Reproduce, character for character, the entries beginning with the line that contains "Task: Select the XX:XGD Weekly chart title" and ending with the line that contains "Switch to the", including both of those lines.

▸ DATA SUPPLIED

::::::::

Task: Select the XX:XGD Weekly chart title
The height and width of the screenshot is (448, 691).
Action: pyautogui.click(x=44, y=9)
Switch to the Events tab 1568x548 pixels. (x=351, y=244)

::::::::

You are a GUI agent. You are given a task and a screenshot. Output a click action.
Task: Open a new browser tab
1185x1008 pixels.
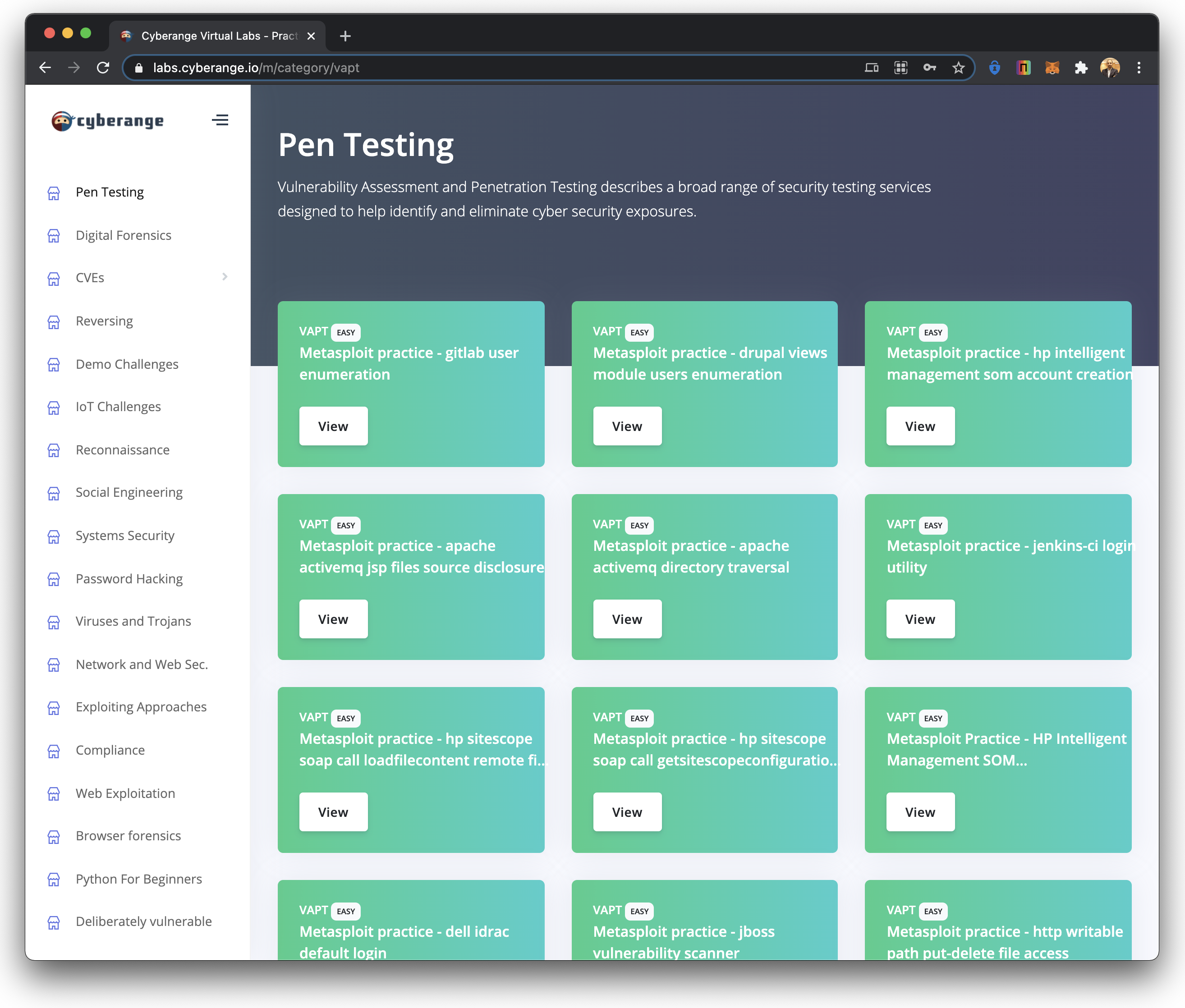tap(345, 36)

::::::::

▸ WRITTEN RESPONSE
Task: Select the XX:XGD Weekly chart title
The height and width of the screenshot is (448, 691).
Action: pyautogui.click(x=44, y=9)
Switch to the Events tab 1568x548 pixels. (x=351, y=244)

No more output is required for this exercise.